Mrs. Brewster’s Second Grade Class Picture
That’s me, standing in the third row
with a wiseacre grin, skinny and blond,
taller than the others. Of the rest, George
and Jane, Jacqueline and Tom, a class
of sixteen and I recall nearly all the names:
the boys in white shirts or plaid; the girls
in skirts and bobby socks. Mrs. Brewster
stands to the right, dark hair, a benign smile.
She, who I’d thought old, looks about forty:
Bailey School, East Lansing, Michigan.
By now roughly sixty years have passed,
while the lives that, in 1948, were scarcely
at the start of life have almost completed
their separate arcs, if they haven’t done so
already. Strange to think that some are dead.
A few of these children had great success,
a few had moderate triumphs, others
were dismal failures. Some were granted
happiness each day they spent on earth;
some felt regret with every step. I know
nothing of how their lives turned out.
Look at Margaret sitting cross-legged
in the front row in a light-colored dress.
The black and white photograph can’t
do justice to her fine red hair. A smile
still uncorrupted by appetite or cunning,
no telling how long it retained its luster.

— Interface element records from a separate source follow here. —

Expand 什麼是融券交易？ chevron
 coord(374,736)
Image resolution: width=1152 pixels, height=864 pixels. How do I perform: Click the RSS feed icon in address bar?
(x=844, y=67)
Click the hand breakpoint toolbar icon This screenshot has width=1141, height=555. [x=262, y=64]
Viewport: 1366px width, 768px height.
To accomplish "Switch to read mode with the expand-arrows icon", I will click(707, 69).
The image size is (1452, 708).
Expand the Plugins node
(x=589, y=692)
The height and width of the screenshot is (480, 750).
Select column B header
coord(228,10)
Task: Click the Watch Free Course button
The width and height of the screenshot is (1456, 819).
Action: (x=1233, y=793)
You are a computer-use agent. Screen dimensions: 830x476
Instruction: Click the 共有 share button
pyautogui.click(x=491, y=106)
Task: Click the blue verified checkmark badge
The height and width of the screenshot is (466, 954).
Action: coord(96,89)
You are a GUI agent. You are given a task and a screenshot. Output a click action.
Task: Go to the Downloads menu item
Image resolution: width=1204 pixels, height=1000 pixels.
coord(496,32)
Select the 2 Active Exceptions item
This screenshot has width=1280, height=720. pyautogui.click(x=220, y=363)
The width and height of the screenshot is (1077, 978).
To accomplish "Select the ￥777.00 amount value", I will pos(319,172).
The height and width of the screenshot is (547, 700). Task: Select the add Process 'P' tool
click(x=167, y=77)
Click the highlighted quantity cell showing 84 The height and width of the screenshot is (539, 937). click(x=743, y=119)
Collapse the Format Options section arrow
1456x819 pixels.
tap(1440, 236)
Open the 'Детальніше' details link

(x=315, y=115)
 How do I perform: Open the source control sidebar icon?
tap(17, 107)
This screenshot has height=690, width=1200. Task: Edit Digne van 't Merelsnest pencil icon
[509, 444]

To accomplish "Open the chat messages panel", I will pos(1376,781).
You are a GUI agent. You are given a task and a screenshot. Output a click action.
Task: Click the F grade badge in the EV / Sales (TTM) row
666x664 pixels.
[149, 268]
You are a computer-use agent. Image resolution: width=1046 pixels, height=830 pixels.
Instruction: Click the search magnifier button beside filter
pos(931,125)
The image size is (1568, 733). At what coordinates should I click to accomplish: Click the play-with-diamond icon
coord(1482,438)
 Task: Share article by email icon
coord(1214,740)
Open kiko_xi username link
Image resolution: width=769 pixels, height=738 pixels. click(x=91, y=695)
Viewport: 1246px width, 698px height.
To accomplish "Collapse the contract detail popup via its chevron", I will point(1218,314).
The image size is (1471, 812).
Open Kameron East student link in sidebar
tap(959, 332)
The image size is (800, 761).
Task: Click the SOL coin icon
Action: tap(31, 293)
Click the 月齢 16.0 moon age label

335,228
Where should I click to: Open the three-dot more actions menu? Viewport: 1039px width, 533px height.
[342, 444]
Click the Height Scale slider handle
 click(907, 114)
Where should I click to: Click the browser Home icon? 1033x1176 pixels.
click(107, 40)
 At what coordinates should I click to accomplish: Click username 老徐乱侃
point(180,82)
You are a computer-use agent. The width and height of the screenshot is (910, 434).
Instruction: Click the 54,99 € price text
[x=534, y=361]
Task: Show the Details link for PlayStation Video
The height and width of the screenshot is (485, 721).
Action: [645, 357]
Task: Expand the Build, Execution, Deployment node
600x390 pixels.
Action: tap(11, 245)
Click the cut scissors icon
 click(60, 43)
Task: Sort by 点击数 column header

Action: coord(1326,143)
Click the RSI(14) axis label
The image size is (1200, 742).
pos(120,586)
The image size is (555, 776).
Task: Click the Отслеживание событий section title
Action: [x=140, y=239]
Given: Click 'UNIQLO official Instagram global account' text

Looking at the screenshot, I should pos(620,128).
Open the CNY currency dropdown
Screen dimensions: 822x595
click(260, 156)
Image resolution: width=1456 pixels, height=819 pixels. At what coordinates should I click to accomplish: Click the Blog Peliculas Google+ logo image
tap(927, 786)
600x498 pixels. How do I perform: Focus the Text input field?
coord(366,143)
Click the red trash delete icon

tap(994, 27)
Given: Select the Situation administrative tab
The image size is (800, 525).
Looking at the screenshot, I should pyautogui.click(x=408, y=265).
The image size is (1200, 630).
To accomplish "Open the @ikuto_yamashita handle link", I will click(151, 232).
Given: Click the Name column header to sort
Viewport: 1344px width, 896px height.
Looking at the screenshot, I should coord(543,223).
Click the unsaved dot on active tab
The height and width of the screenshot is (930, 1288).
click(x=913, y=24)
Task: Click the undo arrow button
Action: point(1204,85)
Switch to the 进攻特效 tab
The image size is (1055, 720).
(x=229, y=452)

But all must have pursued life with various
degrees of passion, arrived at decisions
they felt the only ones possible to make.
How many would now think otherwise,
that the indispensable trip to Phoenix
might as easily have been to New York,
that the choice of a career in law might
just as well have been a job in a bank?
What is needed after all? Which choices
are the ones really necessary? Could I
have been as happy as a doctor or even
a cop? No burning passion lies hidden
in these faces, all that came later, if it
came at all. But how bright and eager
they appear, how ready to get started.
One morning Mrs. Brewster gave us a treat,
showing her slides of Yellowstone Park.
In the dim light of drawn shades we stared
at a buffalo calf crossing a brook, a bald eagle
perched on a dead branch, Fire Hole River,
Mystic Falls, Old Faithful of course. How strange
these places looked compared to where we lived.
Were these the wonders we’d been promised?
At the water’s edge a grizzly devours the carcass
of an elk; a black wolf creeps out of the pines.